Gubernur Bank Indonesia (BI) Perry Wardjio berbicara saat jumpa pers hasil Rapat Dewan Gubernur (RDG) BI di Jakarta, Kamis (27/9). RDG BI memutuskan menaikkan BI 7-day Reverse Repo Rate (BI7DRR) sebesar 25 bps menjadi 5,75%, suku bunga Deposit Facility sebesar 25 bps menjadi 5,00%, dan suku bunga Lending Facility sebesar 25 bps menjadi 6,50%. AKTUAL/Tino Oktaviano

Jakarta, Aktual.com – Bank Indonesia mengestimasi nilai tukar Rupiah per dolar AS sepanjang 2019 akan berada di kisaran Rp14.800 per dolar AS hingga Rp15.200 per dolar AS.

Hal tersebut disampaikan Gubernur BI Perry Warjiyo saat rapat kerja membahas postur sementara RAPBN 2019 antara Badan Anggaran DPR RI dengan pemerintah dan Bank Indonesia di Jakarta, Senin (15/10).
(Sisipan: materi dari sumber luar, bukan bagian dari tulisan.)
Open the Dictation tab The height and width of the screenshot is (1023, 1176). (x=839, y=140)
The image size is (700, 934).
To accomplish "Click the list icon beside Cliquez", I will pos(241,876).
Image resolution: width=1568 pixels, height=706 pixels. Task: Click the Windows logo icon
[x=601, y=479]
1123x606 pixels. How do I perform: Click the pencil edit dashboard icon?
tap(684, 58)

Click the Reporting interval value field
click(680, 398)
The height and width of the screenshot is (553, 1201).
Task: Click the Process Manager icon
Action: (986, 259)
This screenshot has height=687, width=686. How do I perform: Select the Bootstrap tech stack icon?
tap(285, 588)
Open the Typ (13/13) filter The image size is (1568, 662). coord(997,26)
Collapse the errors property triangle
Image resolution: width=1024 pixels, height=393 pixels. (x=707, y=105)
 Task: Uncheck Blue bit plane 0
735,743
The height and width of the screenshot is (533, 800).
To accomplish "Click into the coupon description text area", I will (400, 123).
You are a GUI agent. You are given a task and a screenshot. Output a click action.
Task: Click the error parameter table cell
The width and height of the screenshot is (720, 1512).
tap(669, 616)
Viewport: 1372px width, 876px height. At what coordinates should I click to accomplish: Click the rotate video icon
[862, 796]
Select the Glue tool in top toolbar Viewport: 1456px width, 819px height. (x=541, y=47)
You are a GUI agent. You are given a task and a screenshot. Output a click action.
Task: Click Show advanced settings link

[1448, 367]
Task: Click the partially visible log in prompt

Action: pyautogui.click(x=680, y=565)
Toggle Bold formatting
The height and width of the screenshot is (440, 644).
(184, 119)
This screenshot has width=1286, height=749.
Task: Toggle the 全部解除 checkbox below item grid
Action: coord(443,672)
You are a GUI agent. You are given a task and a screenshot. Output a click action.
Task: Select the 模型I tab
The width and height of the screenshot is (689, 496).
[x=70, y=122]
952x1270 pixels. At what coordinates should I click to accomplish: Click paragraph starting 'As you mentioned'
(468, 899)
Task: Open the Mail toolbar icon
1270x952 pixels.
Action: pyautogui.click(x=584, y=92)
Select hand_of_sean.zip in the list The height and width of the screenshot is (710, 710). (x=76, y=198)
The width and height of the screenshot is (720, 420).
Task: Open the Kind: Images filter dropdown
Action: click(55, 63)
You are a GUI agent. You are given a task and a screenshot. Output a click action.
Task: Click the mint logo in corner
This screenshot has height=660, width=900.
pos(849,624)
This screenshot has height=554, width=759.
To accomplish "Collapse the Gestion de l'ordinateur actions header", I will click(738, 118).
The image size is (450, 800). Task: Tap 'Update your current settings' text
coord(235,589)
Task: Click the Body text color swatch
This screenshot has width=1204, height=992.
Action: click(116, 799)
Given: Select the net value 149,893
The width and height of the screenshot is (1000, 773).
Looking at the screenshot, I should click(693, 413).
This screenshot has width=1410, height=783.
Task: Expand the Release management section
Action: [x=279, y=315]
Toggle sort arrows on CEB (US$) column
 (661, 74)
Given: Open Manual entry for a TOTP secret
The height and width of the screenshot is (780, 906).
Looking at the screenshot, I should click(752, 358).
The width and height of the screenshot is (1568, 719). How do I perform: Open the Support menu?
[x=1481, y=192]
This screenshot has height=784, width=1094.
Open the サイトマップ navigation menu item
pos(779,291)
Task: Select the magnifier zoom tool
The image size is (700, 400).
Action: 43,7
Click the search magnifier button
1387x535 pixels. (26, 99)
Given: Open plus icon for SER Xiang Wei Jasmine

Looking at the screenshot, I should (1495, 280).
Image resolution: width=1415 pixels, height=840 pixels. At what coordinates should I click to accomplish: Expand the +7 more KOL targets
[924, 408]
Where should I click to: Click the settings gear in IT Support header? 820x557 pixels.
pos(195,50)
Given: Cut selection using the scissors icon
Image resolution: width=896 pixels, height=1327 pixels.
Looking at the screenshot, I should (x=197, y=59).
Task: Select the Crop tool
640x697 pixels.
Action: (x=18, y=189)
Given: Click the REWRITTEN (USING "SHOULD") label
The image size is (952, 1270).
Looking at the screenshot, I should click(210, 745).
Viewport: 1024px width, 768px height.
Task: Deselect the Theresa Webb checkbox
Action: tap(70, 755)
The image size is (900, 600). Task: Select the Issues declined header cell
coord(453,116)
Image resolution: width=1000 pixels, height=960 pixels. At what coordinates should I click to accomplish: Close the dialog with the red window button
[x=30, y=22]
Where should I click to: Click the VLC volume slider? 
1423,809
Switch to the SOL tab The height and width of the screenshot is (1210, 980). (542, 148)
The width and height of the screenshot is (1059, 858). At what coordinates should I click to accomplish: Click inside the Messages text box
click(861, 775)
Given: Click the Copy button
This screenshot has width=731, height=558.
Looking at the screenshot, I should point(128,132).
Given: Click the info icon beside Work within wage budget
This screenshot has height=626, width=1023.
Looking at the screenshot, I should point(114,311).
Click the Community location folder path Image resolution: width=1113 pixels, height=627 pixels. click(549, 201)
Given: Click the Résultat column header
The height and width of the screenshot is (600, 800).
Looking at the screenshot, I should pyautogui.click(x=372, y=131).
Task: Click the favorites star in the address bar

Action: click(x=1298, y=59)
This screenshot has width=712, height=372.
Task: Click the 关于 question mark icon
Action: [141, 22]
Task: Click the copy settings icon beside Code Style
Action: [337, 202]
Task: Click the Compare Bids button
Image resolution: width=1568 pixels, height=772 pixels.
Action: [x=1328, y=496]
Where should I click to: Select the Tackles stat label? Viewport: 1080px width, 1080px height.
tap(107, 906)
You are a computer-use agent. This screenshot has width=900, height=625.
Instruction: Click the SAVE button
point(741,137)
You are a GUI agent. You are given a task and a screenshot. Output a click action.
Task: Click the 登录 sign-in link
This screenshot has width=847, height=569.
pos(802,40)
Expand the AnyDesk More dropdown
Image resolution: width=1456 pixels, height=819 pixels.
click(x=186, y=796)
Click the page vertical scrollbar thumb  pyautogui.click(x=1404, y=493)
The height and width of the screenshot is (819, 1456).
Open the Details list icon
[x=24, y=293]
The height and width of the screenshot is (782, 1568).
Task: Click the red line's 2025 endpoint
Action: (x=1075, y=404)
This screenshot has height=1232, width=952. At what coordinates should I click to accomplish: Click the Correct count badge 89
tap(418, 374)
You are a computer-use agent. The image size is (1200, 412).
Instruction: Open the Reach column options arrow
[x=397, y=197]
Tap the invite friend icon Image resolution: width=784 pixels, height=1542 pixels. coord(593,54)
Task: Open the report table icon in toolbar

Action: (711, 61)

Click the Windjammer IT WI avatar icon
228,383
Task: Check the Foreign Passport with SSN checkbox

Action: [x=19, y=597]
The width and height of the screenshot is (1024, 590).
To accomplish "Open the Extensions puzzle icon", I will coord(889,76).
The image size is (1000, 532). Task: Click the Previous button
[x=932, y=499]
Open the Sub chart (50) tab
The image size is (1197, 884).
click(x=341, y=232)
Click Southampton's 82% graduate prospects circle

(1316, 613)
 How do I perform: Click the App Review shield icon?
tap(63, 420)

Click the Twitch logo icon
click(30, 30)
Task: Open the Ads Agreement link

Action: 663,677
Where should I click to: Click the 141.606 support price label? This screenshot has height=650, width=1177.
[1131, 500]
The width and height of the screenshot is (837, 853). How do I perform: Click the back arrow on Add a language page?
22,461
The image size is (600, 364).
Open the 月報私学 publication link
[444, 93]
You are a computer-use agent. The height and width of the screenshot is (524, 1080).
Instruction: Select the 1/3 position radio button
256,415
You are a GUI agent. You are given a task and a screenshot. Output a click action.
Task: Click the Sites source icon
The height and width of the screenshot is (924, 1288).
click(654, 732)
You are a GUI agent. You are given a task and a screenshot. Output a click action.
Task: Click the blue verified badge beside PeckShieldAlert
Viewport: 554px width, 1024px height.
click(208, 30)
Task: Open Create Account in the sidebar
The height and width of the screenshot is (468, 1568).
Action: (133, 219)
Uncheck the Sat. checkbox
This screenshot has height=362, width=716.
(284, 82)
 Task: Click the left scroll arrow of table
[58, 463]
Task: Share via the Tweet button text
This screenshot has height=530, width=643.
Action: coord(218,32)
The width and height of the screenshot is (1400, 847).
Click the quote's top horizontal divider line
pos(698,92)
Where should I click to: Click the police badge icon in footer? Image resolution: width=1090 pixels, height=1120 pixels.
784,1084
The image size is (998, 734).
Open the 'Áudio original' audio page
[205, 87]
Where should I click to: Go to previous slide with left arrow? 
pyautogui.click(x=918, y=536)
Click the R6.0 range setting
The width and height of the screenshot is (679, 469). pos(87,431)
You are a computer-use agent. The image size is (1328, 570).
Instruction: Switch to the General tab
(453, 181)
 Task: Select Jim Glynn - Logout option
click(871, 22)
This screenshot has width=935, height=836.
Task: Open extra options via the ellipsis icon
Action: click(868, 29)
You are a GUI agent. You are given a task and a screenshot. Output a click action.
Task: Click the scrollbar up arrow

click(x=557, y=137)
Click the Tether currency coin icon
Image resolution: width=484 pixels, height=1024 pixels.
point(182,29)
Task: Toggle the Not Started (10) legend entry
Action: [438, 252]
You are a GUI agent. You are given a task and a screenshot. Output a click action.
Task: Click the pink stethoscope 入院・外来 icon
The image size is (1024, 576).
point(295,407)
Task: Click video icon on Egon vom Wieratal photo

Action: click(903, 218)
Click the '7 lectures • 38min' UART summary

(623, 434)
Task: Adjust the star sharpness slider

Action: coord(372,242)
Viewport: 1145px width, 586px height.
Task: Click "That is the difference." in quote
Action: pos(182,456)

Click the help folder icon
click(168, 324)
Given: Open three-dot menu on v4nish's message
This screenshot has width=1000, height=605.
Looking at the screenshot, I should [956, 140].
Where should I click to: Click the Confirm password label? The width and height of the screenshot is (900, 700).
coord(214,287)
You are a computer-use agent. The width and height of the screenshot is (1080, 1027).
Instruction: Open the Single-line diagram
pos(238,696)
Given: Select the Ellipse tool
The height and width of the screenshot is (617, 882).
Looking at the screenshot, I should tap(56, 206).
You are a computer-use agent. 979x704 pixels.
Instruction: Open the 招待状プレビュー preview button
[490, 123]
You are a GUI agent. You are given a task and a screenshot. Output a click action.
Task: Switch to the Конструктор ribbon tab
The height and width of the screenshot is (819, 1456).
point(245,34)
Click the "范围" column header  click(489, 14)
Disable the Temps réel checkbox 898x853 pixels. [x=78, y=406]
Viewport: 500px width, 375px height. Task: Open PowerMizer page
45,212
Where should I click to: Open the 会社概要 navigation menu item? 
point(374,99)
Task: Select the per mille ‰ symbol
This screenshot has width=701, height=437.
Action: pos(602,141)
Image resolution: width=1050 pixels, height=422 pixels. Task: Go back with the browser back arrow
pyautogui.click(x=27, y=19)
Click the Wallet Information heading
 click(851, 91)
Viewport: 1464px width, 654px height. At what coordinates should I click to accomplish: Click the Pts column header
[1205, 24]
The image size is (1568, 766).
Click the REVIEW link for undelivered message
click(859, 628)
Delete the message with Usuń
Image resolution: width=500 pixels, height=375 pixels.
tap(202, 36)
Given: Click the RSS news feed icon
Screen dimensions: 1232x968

Sebelumnya, pada rapat kerja September 2018 lalu, BI memperkirakan nilai tukar Rupiah pada tahun depan akan berada di kisaran Rp14.300-Rp14.700 per dolar AS.

“Kami perkirakan nilai tukar Rupiah pada 2019 akan berkisar Rp14.800 hingga Rp15.200 per dolar AS,” kata Perry.

Perry menuturkan, sejak awal September lalu hingga kini, dinamika global dan di dalam negeri begitu cepat. Pada awal September, pelemahan Rupiah dipengaruhi kondisi krisis di sejumlah negara berkembang seperti Turki dan Argentina, sehingga memengaruhi arus modal asing ke negara-negara berkembang termasuk Indonesia.

Selain itu, ketegangan perang dagang antara Amerika Serikat dan China dan sejumlah negara, juga memberikan tekanan bagi ekonomi Indonesia.

“Kurs pada titik sekarang ini Rp15.220 per dolar AS. Pergerakan ke depan, ketidakpastian ekonomi global akan berlanjut, tapi ke arah yang lebih positif dibandingkan saat ini,” ujar Perry.

Perry menjelaskan, arah kebijakan moneter di negara maju masih akan tetap ketat namun gradual. Pada 2019, suku bunga acuan The Fed (Fed Fund Rate) masih akan naik dua sampai tiga kali, dibandingkan tahun ini yang diperkirakan akan naik sebanyak empat kali.

“Tahun depan Fed Fund Rate masih naik tapi tingkat kenaikan lebih kecil. Eropa pada paruh kedua tahun depan ada kemungkinan normalisasi kebijakan moneter sehingga akan mengimbangi kekuatan dolar,” ujar Perry.

Selain itu, terkait perang dagang, ia menyebutkan ada keinginan dari negara-negara di dunia untuk menggunakan pendekatan yang lebih konstruktif bagi perdagangan terbuka, adil, dan menguntungkan baik bagi negara yang menjalin perdagangan dan juga secara global.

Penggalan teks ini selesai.